10e anniversaire de la mort de Joe Strummer : les Clash, plus beau groupe du monde

, par  Jean-Luc Manet , popularité : 2%

clash

C’était quand même le plus beau groupe du monde. La sève exhaustive de la rock’n’roll attitude, le digest ultime à l’usage de tous les apprentis poseurs. Et le plus confondant est d’entendre ces légendaires postures sur le nouvel album live et posthume. On entend même que ça. Les grognards se souviendrons qu’un concert des fils de Brixton n’avait rien à voir avec le disque en question, certes magnifique, mais virtuel et théorique.

Pour sûr, lapalissade et pléonasme, le chaos aurait fait désordre au creux du lobe, mais ce From Here to Eternity est bien trop beau pour être vrai. Martial et fier, farouche et âpre : à l’instar donc, non pas du son de Clash, mais de son image insurgée.

On y distingue clairement les longues jambes à l’équerre de Paul Simonon, la basse sur les rotules et le faciès renfrogné d’un James Dean mal essoré. Beau gosse, Géant, blond et sombre, cuir et sang, arpentant la scène d’avant en arrière par propulsions intermittentes de ses interminables compas. L’étalon punk dirons-nous.
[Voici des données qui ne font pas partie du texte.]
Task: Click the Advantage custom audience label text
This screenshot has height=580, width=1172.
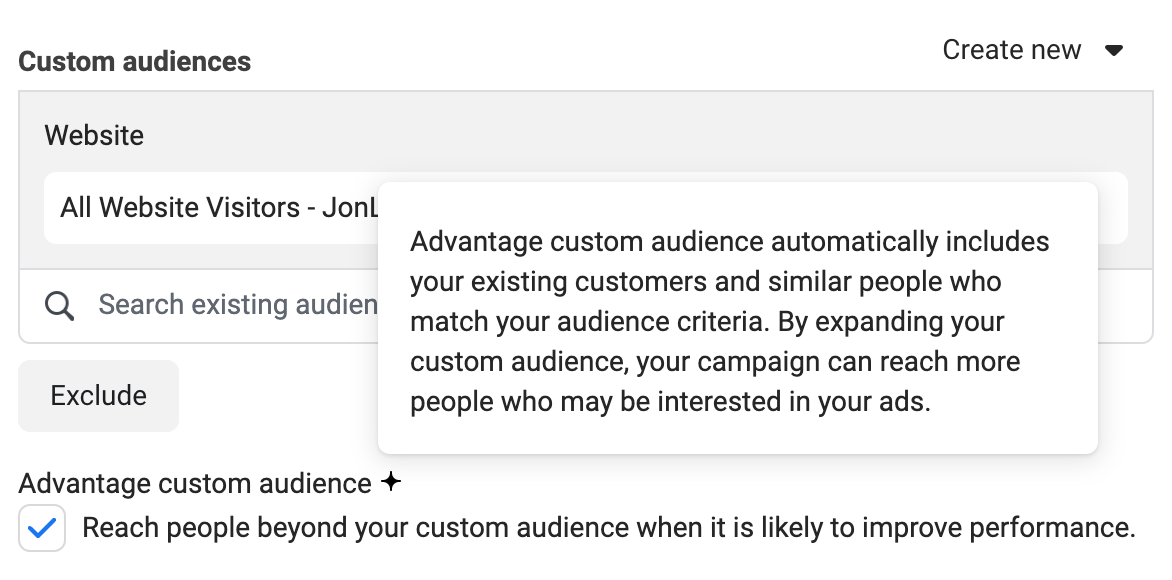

Sur l’autre aile Mick Jones, en exégète du mythe, pérennisait à lui seul tout le rock’n’roll. Genoux cagneux, hargneux, le manche de la guitare pointé vers la salle. Cette machine tue les fascistes et réssuscite Keith Richards. Lui, c’était le félin de la meute : la moue lasse et le bras souple, le corps en léger déséquilibre arrière. Tantôt en cuir, col remonté, tantôt en chemise kaki, manches retroussées : démon des villes ou charpentier de la révolution en marche.

Au centre, avec l’œil mauvais du chasseur de buts, se tenait Joe Strummer. Nerveux et raide comme la justice. La quille droite fixe et rigide, dans l’alignement du micro, la gauche arc-boutée à angle droit, frappant méchamment le sol du talon. Son visage taillé à la serpe, menton altier et légèrement relevé, soutenait du regard le reste de l’humanité. Vince Taylor rencontre Jean Marais, Wilko Johnson et Wayne Kramer épaulent Robert Mitchum à la rédaction de slogans à la fois engagés et élégiaques. C’était du pur folklore urbain. D’ailleurs, les jeux de jambes conjugués de Jones et Strummer avaient, dans cet ordre, une petite tendance faucille et marteau toujours bon enfant lorsque des gosses de la rue montent sur le ring. D’un côté ça virevoltait dans la surface, de l’autre ça cognait dur.

Un activisme prolétarien et conquérant

A propos de cogner, planqué derrière ses fûts, Topper Headon tenait la maison et fourbissait les outils d’un état de guerre permanent. Petit et fragile, il était l’armurier du clan et le garant donc des luttes armées. Toujours mobilisé, les Guns of Brixton en bandoulière, un peu cow-boys ou desperados aussi (The Magnificent Seven), Clash investissait la scène comme on monte au front. Treillis, rangers, drapeaux au vent en guise de décor mondialiste et messages au pochoir sur des guitares déguisées en caisses de grenades. Entre émeute suburbaines, guérilla sud-américaine et Last Exit to Brooklyn, les shows des quatre snipers punks véhiculaient une sorte de rébellion magnifiée, intègre, que seul le MC5 avait déflorée avant lui.

Sans jamais empiéter sur le ridicule racoleur d’un Trust, Clash renvoyait une image noble d’un activisme prolétarien et conquérant. Vindicatif certes, mais plus crâne qu’énervé. Le titre Spanish Bombs (de London Calling) aurait explicité cela à merveille sur l’album en public. Sa seule lacune du reste. Mais cette poésie du pavé, unique, y reprend quand même toutes ses teintes d’origine. Et aucun handicap musical ou culturel ne faisait le poids face à ce lyrisme famélique de corsaires au long cours. L’insurrection clashienne éclipsait de sa classe tout le reste du tapage destroy. D’ailleurs, si chaque groupe phare engendra une légion de clones, peu de kamikazes se placèrent dans ce sillage-là. Il est vrai que vouloir tenir la comparaison eut été suicidaire. Trop d’élégance, trop de détermination : on ne remplacera jamais la conscience de Clash.